- CHALLENGE 1
Write out the asparagus passage from "It’s my private" up to and including "by 10:30 a.m.".
- CHALLENGE 2
In the asparagus passage, how many bunches did the grower at the farmers market sell out of, and by what time?

- SOURCE

It’s my private ritual to harvest two wild spears, which grow in an unlikely spot along a chain link fence. But that’s nowhere near enough. Apparently, my neighbors feel the same way. At the farmers market last weekend, a grower told me that his 60 bunches sold out by 10:30 a.m.

Some people favor the pale, lavender-white asparagus spears, so popular in Europe and now grown domestically. Some like the thickest pieces and when they’re very fresh and juicy, like now. (The fat ones are just as flavorful as the thin to my mind.) I prefer these thinnest green asparagus spears. I was recently served one lightly pickled, skinny spear as the garnish of a well-spiked Bloody Mary. Great idea!

Frankly, I don’t think you need much of a recipe to prepare these delicacies. If you don’t already know it, the trick to trimming them is to bend the spears until the woody end breaks off at the tender point. Then just steam the spears in one layer in a large sauté pan, in or over an inch of water, until they are toothsome, and season with salt, fresh pepper and a squirt of lemon juice. I don’t even need butter on them.

- INFORMATION PROVIDED
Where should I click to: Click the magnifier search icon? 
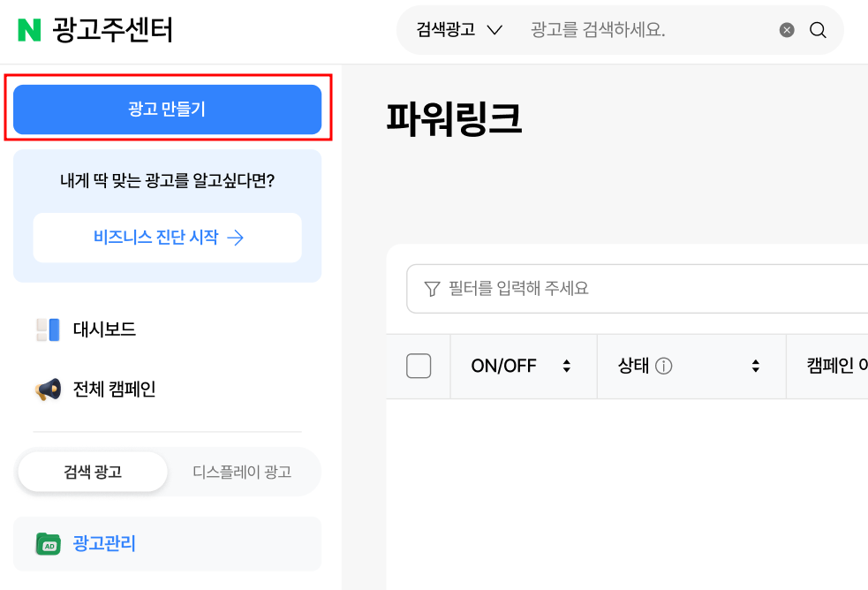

- COMPLETE ANSWER 1
It’s my private ritual to harvest two wild spears, which grow in an unlikely spot along a chain link fence. But that’s nowhere near enough. Apparently, my neighbors feel the same way. At the farmers market last weekend, a grower told me that his 60 bunches sold out by 10:30 a.m.

- COMPLETE ANSWER 2
60 bunches, sold out by 10:30 a.m.